A memorial service, held after the arrangements for the disposition of the body, helps to focus attention on the life and values of the deceased rather than on the dead body. The planning is done by family, a few close friends, and clergy. It is a time for beginning reminiscences, for broad outlines of when, where, who, and what is most appropriate. There are no set formulas or wrong answers. Some wish a service shortly after the death to mark a formal recognition of mourning; others prefer waiting a few weeks for reflection. A good suggestion is to set a time that is convenient for most, as a weekend or an evening. It is also helpful to pick a place that is appropriate to the person and fits the number of attendees - church, temple, meeting house, union hall, library, living room, park, or meadow. (A memorial service for an avid golfer was held on the golf course.) And, the service is not a time to settle grudges or exclude an estranged person, so try to notify all family, friends, and colleagues.

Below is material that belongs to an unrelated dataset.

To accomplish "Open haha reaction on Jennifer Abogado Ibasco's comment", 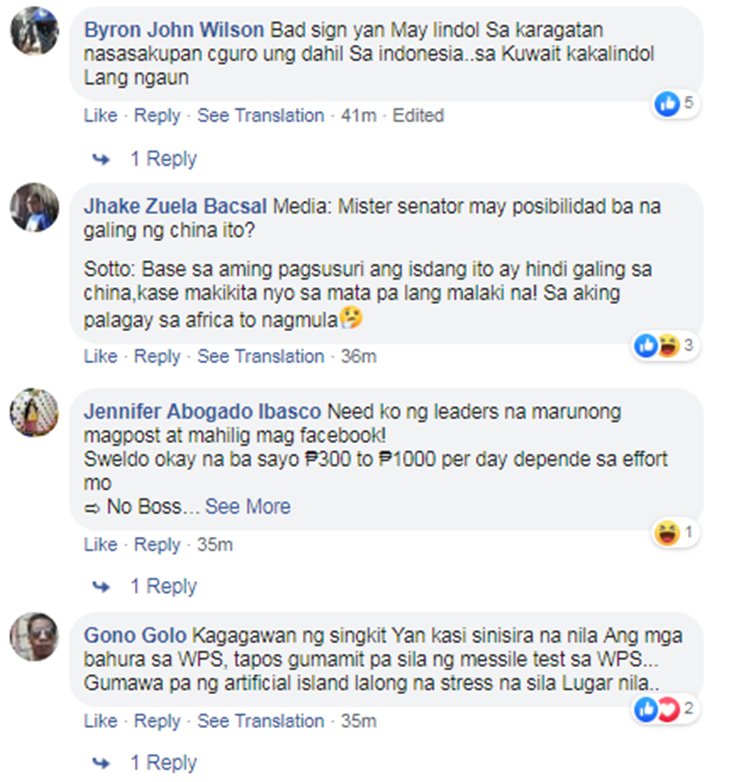I will [675, 533].
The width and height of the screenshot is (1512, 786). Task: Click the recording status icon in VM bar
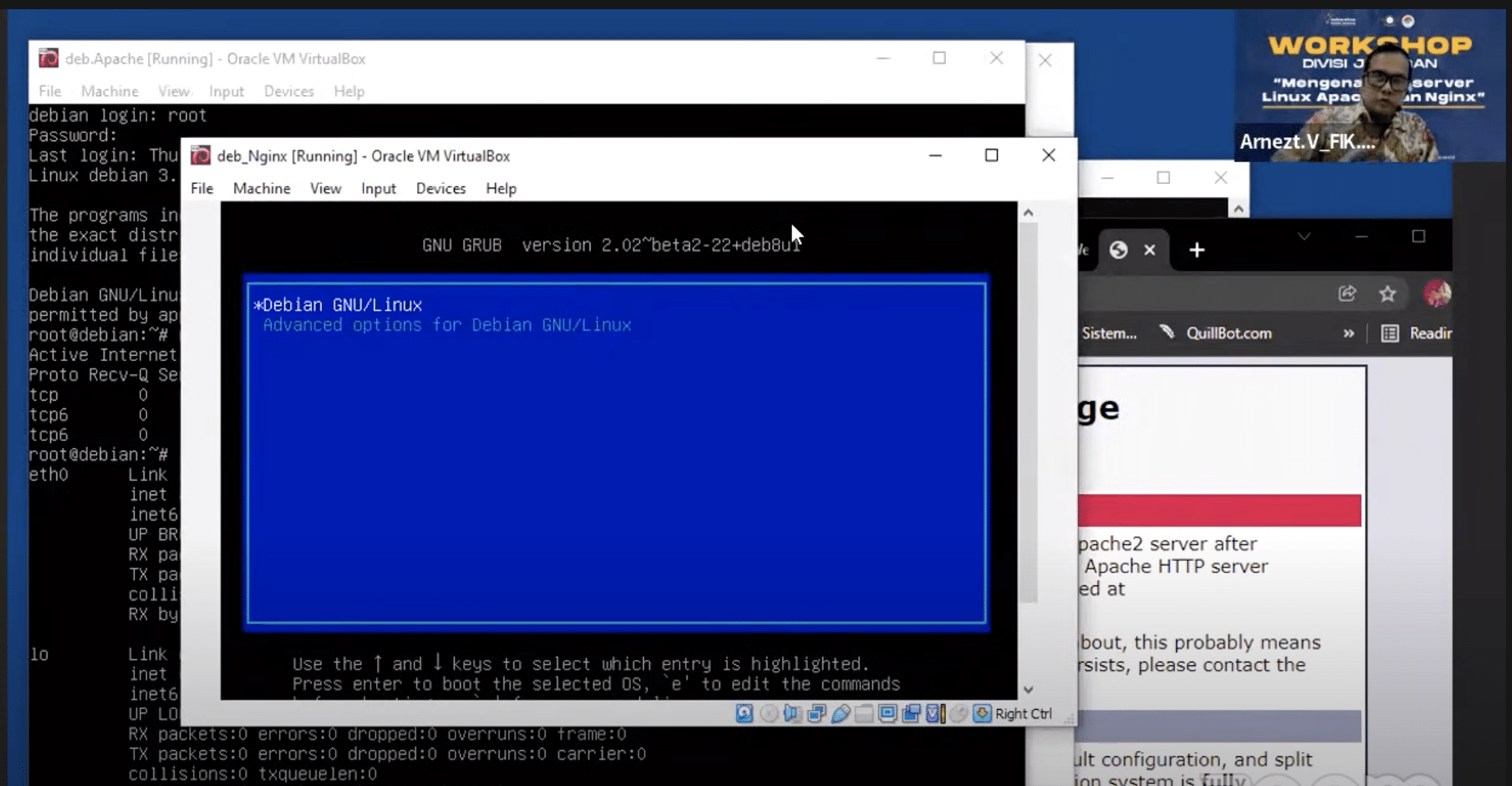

Memorial services may be formal or informal. Usually either a religious leader or friend presides to start the service, set the tone, and close the ceremony. Quiet music, live or recorded, as people gather and leave may be used, and often there is music during the service and singing by the congregants. Music, whether classical, folk, or pop, should reflect the interests of the person who died. Readings are helpful and can be drawn from poetry, the Bible, the classics, and the deceased's own letters and writings. There can be one or more designated speakers, family and friends, for eulogies and reminiscences, or, in the Quaker custom, an open forum of unprogrammed reflections and remembrances. (Here, if many are unfamiliar with this tradition, some advance notice is useful.) Speakers can use humor, describe frustrating incidents, touch on problems. They should avoid grandstanding, sentimentality, and idealized descriptions. And, most important are the unique qualities of the deceased that illuminated the life, live on in memory, and provide inspiration. The point is, as Rob Baker writes, "to encapsulate a life in a few words: to pare down the excesses of feelings or details to those that capture the person fully, yet concisely."

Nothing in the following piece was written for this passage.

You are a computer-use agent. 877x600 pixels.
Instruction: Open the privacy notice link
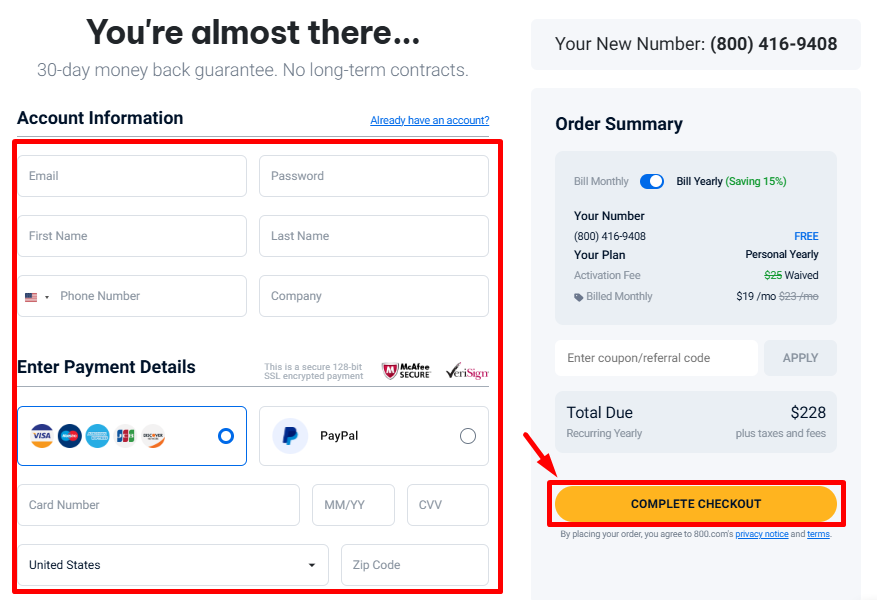(761, 535)
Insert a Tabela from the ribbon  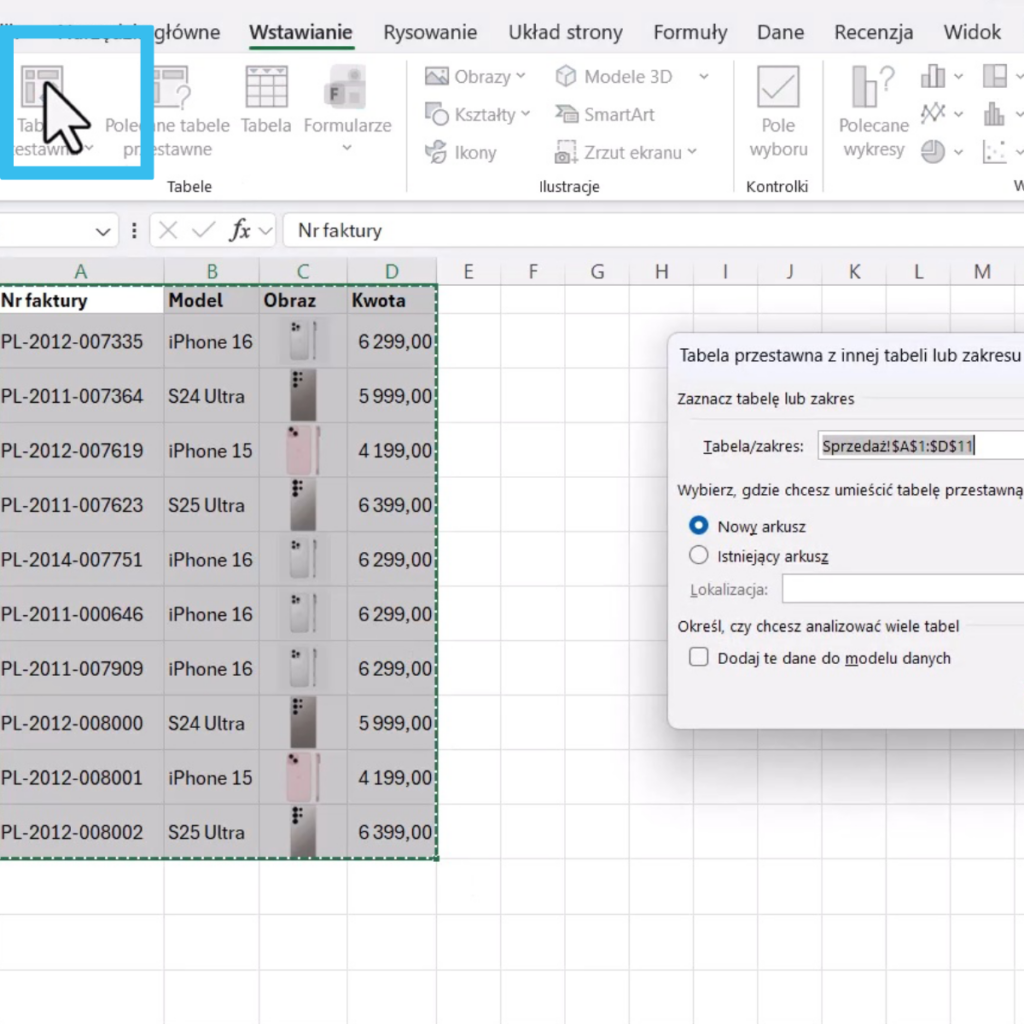(x=266, y=89)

A reception after the memorial service is a good time for informal visiting and continued reflections. Light refreshments or a meal may be served. (A favorite spaghetti and meatball recipe was served at one reception). Many families also have a table of photographs and memorabilia.
Earnest Morgan notes that a memorial service meets many needs by deepening spiritual life, offering emotional support, reestablishing relationships, reaffirming values, and continuing the best ideals of the deceased. Rob Baker writes that "memorial services help you confront your loss and keep alive the memory of those who have died." To Morgan , in a memorial service, "the spirit and ideals are alive and growing in each of those present".
A memorial service is an affordable and dignified way of mourning a loss, recalling a life, and renewing a commitment to shared values.